*** Data ***

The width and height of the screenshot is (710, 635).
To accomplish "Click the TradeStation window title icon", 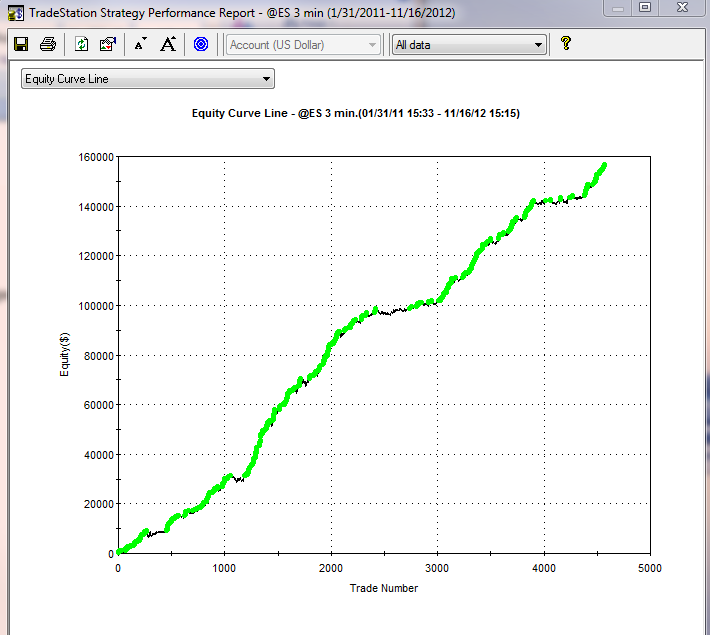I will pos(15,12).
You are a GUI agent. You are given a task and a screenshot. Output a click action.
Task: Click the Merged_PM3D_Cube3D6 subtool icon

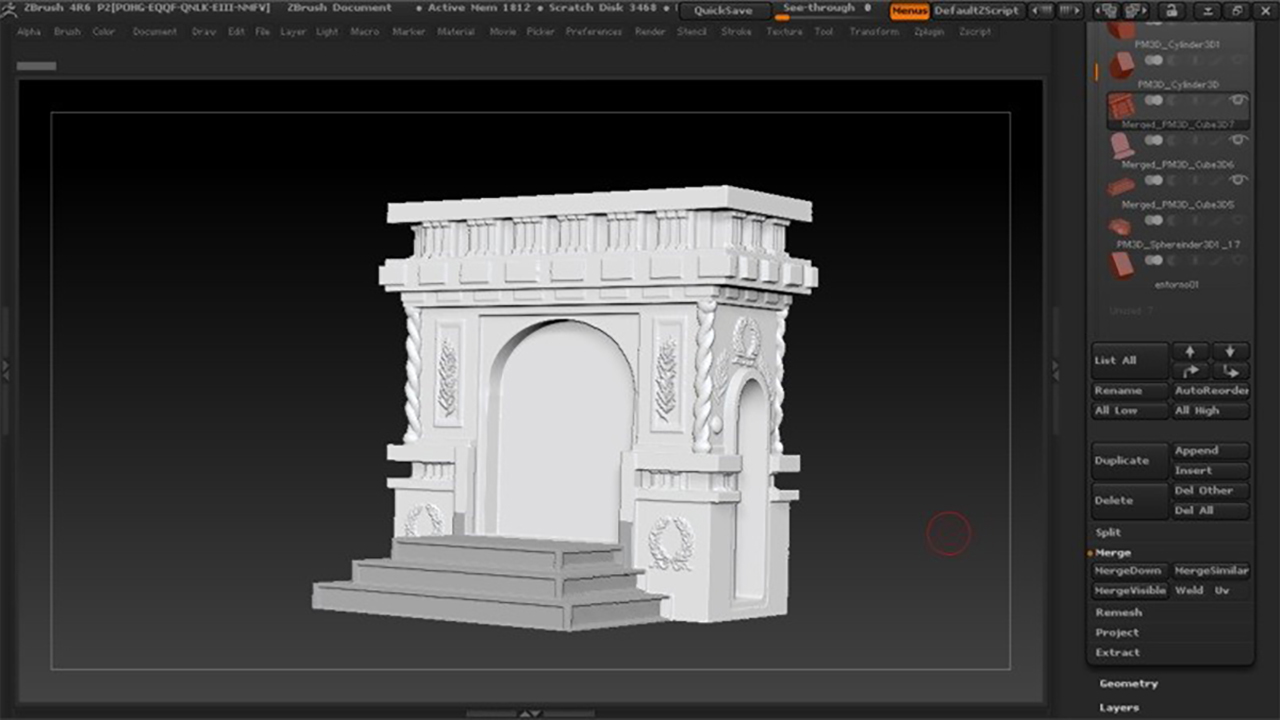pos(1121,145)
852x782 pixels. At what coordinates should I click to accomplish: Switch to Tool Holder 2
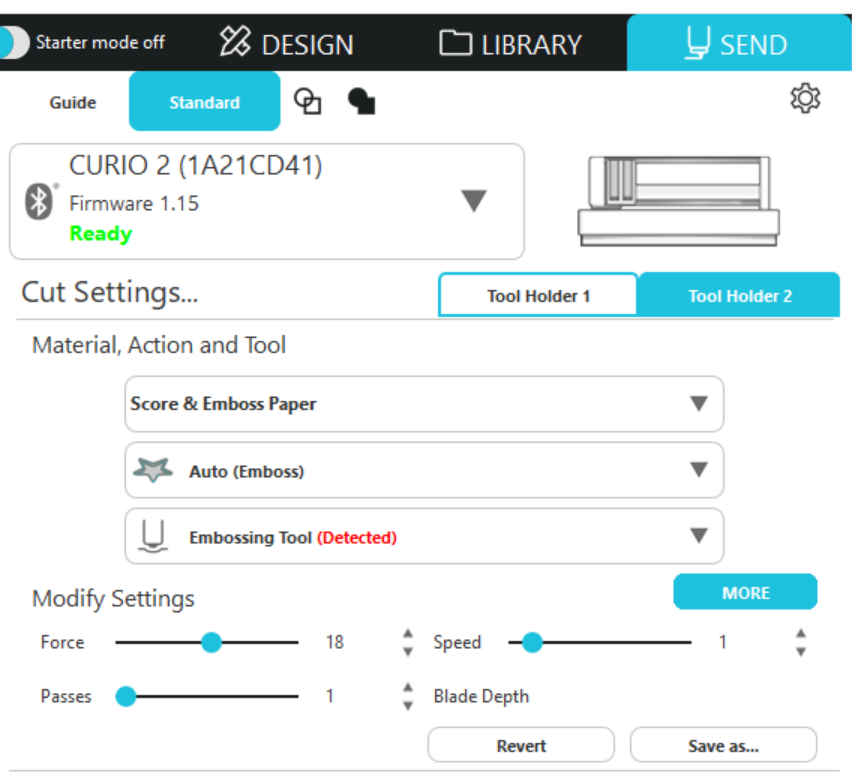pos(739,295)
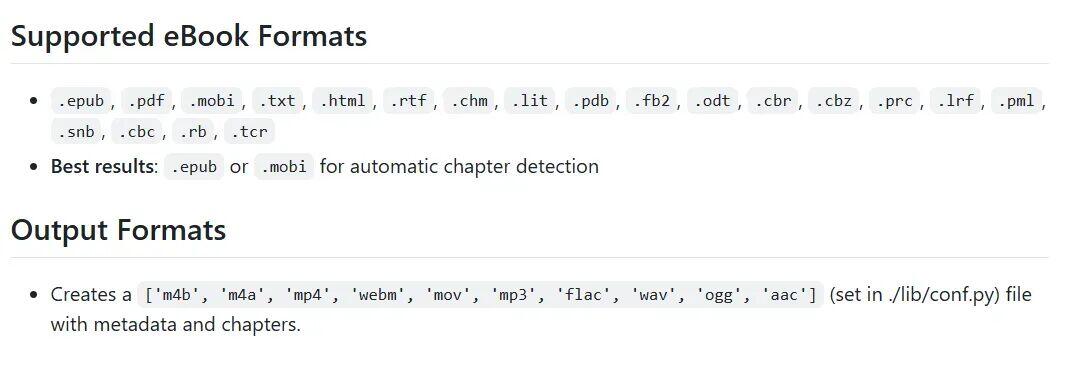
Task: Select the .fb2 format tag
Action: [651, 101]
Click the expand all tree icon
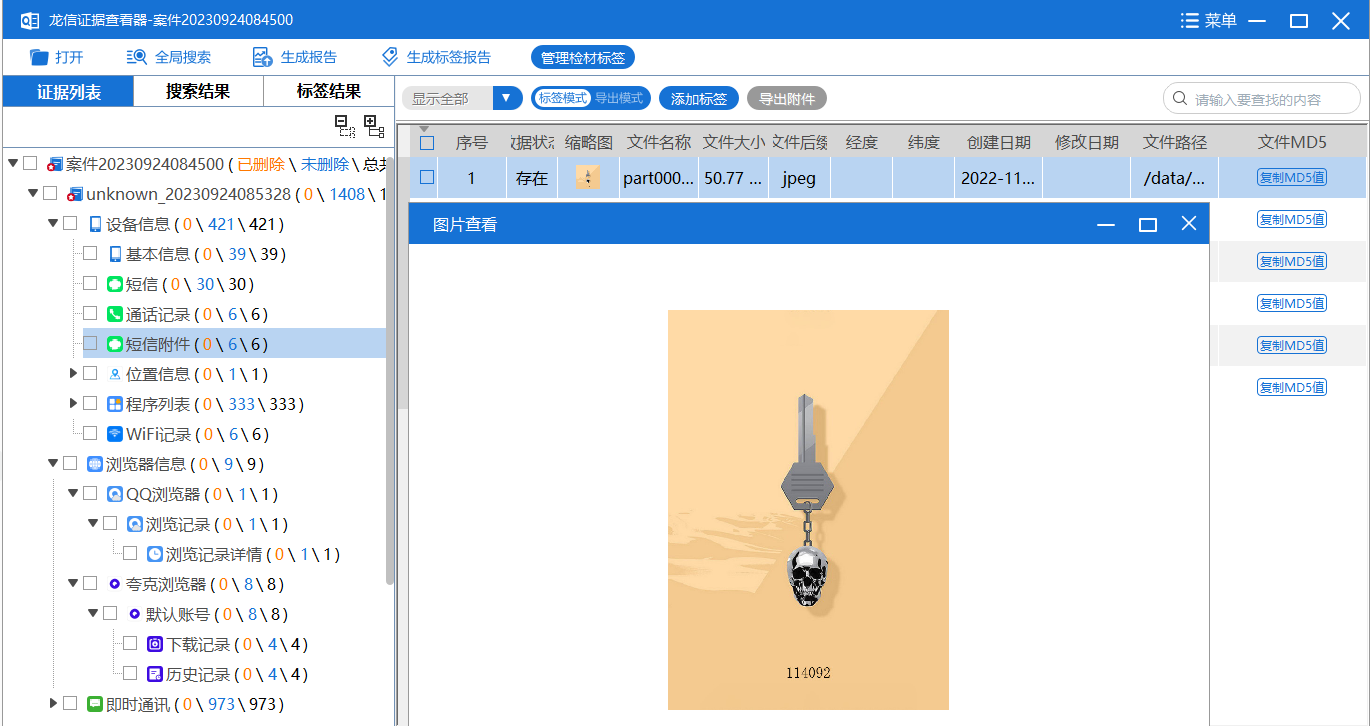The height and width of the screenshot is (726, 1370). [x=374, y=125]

***

▶ _Problem requirements_
Do not include the pictures. Quote only the lines from the line with "Task: Click the" through the end of the material, both ends included, exactly.

▶ _Task result_
Task: Click the Merged_PM3D_Cube3D6 subtool icon

pos(1121,145)
852x782 pixels. At what coordinates should I click to accomplish: Switch to Tool Holder 2
pos(739,295)
Task: Select the .fb2 format tag
Action: [651, 101]
Click the expand all tree icon
The height and width of the screenshot is (726, 1370). [x=374, y=125]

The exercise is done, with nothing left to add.